Tanina Rostain. Photograph by Arnold Adler.
Professor Tanina Rostain has made a 180-degree turn in her work on the ethics of lawyering. For nearly 20 years she pushed to reform organizational pressures that increasingly had lawyers bending and breaking rules on behalf of corporate clients. (Think dodgy tax shelters.) Now she’s focused on the essence of law as an institution that is supposed to help people. (Think access to justice.)
“I still teach legal ethics, but now the focus is different,” says Rostain, co-director of the Center for the Study of the Legal Profession at Georgetown University Law Center.
Rostain developed and teaches the course “Technology, Innovation and Legal Practice.” It has seen stunning growth in just four years, with students engaged in hands-on development of apps that render areas of the justice system accessible to one and all.
The course is built around a competition among four teams of three or four students designing and developing apps that consumers, nonlawyer advocates and public interest lawyers can use to navigate complex areas of the law. They use the Neota Logic platform that enables those not fluent in computer coding to create software and websites.

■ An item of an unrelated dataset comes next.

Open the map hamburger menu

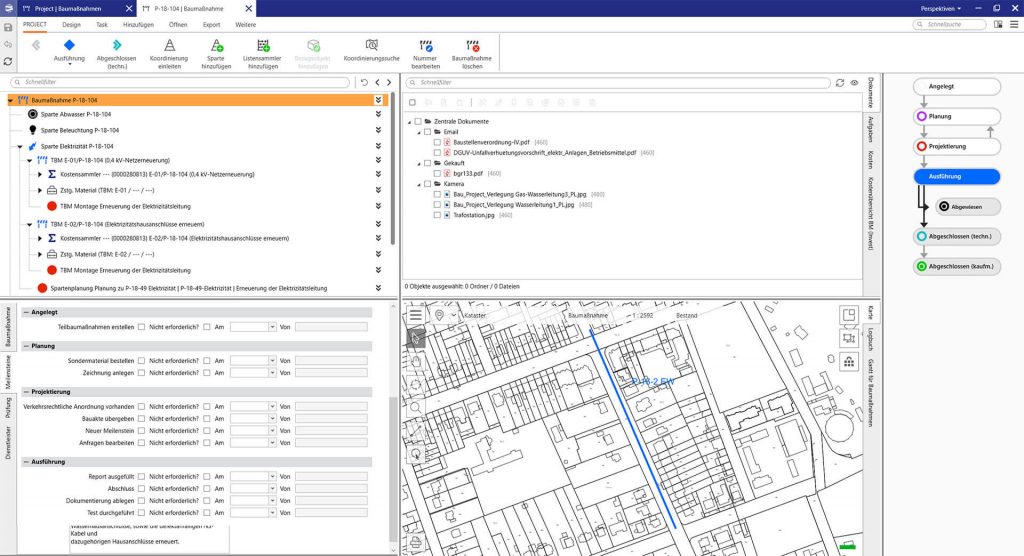(x=416, y=315)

Initially, those teams in the Iron Tech Lawyer: Access to Justice Edition competition had no real expectation that legal services organizations and others might adopt their apps. But when word got out, specific requests flowed in.
Now organizations ranging from the U.S. Department of Justice to the Alaska Legal Services Corp. send in requests and consult with the students on the projects. For the DOJ, a team of students developed ADA2Go to help people with disabilities, those working on their behalf, and businesses and organizations subject to the Americans with Disabilities Act to ascertain their rights or responsibilities in specific situations.

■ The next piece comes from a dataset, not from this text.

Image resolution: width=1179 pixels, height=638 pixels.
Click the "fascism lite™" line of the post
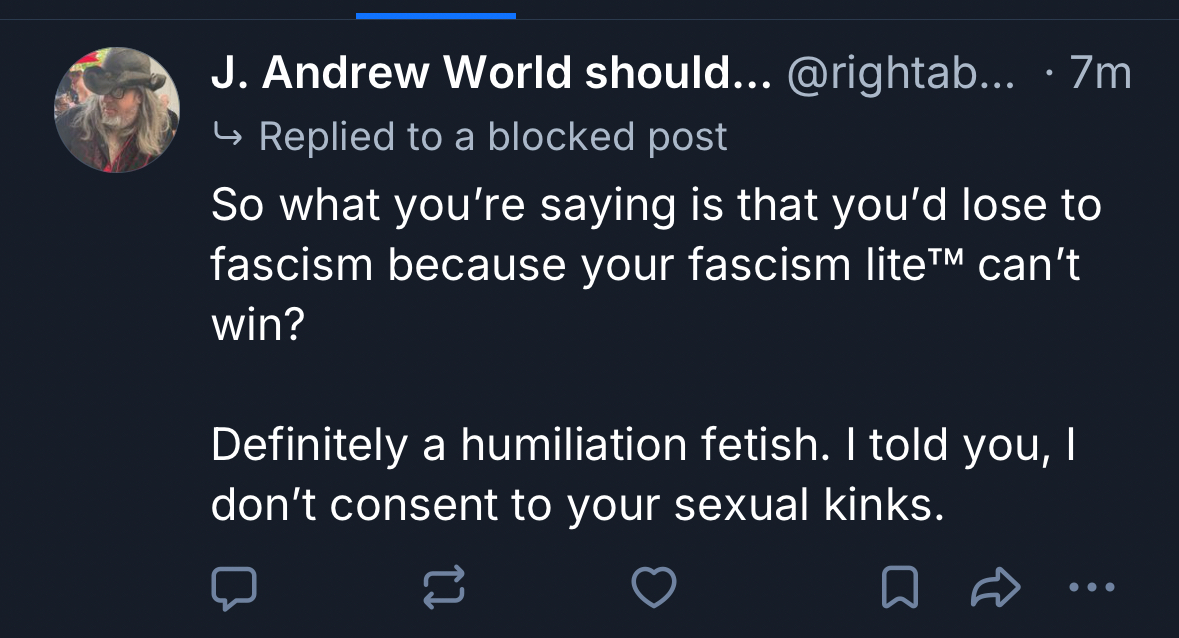tap(645, 267)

“Tanina has mastered getting students to do something that’s nonintuitive—the creation of specific apps during the course of a semester and delivering them to legal aid organizations and others for use,” says Mark O’Brien, executive director and co-founder of Pro Bono Net, a nonprofit that works to increase access to justice through innovative technology and volunteer lawyers. O’Brien was a guest speaker for the class in 2013 and has been an adjunct teacher for the past two years.
“She’s very intense and approachable,” O’Brien says of Rostain, “very serious with a good sense of humor.”
And she remains an eager student herself.
“Often when guest speakers visit, the teacher stays in a corner or leaves the room,” says Matt Weingast, who was in this year’s Iron Tech Lawyer competition and says he is beginning work as an associate at Skadden, Arps, Slate, Meagher & Flom in New York City. “But during Q&A, no one asks more questions than she does—and not the kind to just move the discussion along. It’s genuine interest, and sometimes you see the speaker has to think a little. She wants to know how to apply ideas and information, and she’s always thinking apps.”
Weingast hopes to continue working on technology for access to justice as part of pro bono work at the law firm.
But the scope of the class isn’t restricted to helping those who can’t afford lawyers. A student in that initial Iron Tech competition in 2012, Dustin Robinson, immediately took a job in Chicago as a legal solutions architect with SeyfarthLean Consulting, a subsidiary of the Seyfarth Shaw law firm. “I’m sort of a liaison between lawyers and software developers because I speak enough of both languages,” Robinson says. In each of the past two years, an Iron Tech student followed him there.
The Iron Tech apps don’t test users for income level unless the information is pertinent to the solution. So Rostain thinks they will have more impact on the profession (especially on solo and small-firm lawyers) than many realize.
“These apps are adaptable to a lot of paying legal work, and they’re going to proliferate,” Rostain says. “I think they’re really going to shake up the market.”